Prima decade di LUGLIO molto calda, ma incombe il PRIMO BREAK ESTIVO con TEMPORALI anche intensi

Con la chiusura della prima decade di luglio si è chiusa una fase climatica durata più di un mese caratterizzata da un continuo afflusso di aria di matrice nord-africana che non solo ci ha traghettati verso un lunghissimo periodo con caldo sopra le medie, ma ha reso i nostri cieli quasi sempre lattiginosi grazie alla presenza costante del pulviscolo sahariano in sospensione.

La causa di questa fase climatica è da attribuirsi alla presenza costante di anomalie bariche in pieno Atlantico, anomalie che sono state alla base di un’incessante attività depressionaria che si è spinta a tratti fin sulle Azzorre interessando in particolar modo il Portogallo.
La conseguenza diretta è stato appunto il richiamo continuo di masse d’aria molto calde di estrazione sub-sahariana che hanno arroventato la nostra isola apportando temperature al suolo superiori in media fino a 3-4 °C rispetto alla media trentennale 1981-2010.

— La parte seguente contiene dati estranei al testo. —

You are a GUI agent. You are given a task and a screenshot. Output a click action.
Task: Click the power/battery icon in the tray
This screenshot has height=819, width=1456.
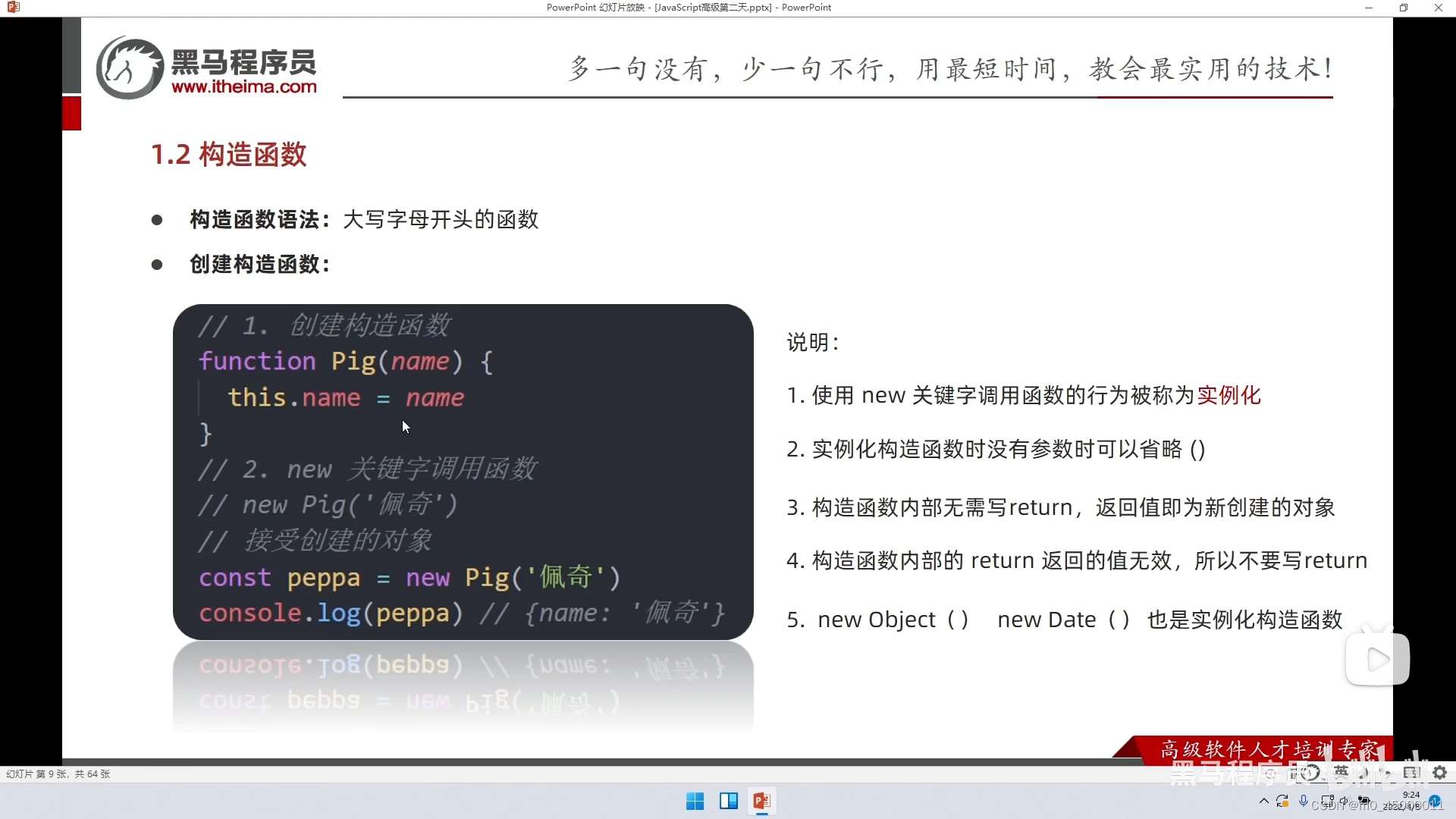click(x=1364, y=803)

Il giorno più caldo di questa prima decade è stato indubbiamente mercoledì 10 luglio dove molte località della Sicilia hanno superato i +40 °C:

Augusta: +44.0 °C
Paterno’: +43.3 °C
Siracusa: +43.0 °C
Catania: +42.4 °C
Lentini: +41.7 °C
Ramacca: +40.1 °C
Bronte: +39.9 °C
Noto: +39.5 °C
Agira: +39.5 °C
Caltagirone: +38.8 °C
Aidone: +38.8 °C
Enna: +38.7 °C
Modica: +38.3 °C
Nicosia: 37.7 °C
Palermo: +37.6 °C

DECISO CAMBIO DI TENDENZA IN ARRIVO

Le anomalie bariche in pieno atlantico si stanno rapidamente riassorbendo, questo favorirà un generale cambio a livello circolatorio che non solo darà come primo risultato un ritorno a temperature più consone alle medie stagionali, ma potrebbe dar via ad una fase particolarmente instabile per la Sicilia.
Una perturbazione di origine atlantica infatti, riuscirà a trafiggere il tessuto anticiclonico e giungendo nei pressi del Mediterraneo, verrà con molta probabilità agganciata dal flusso zonale penetrando di fatto nel cuore del Mediterraneo.
Tutto ciò si tradurrà in un primo passaggio temporalesco che potrebbe risultare a tratti intenso specie sulla Sicilia orientale, passaggio temporalesco che potrebbe aprire una vera e propria “ferita” a livello barico che si tradurrà in un periodo di spiccata variabilità con temporali spesso dietro l’angolo.
Tale tendenza necessita ovviamente di conferme, conferme che giungeranno nei nostri prossimi editoriali.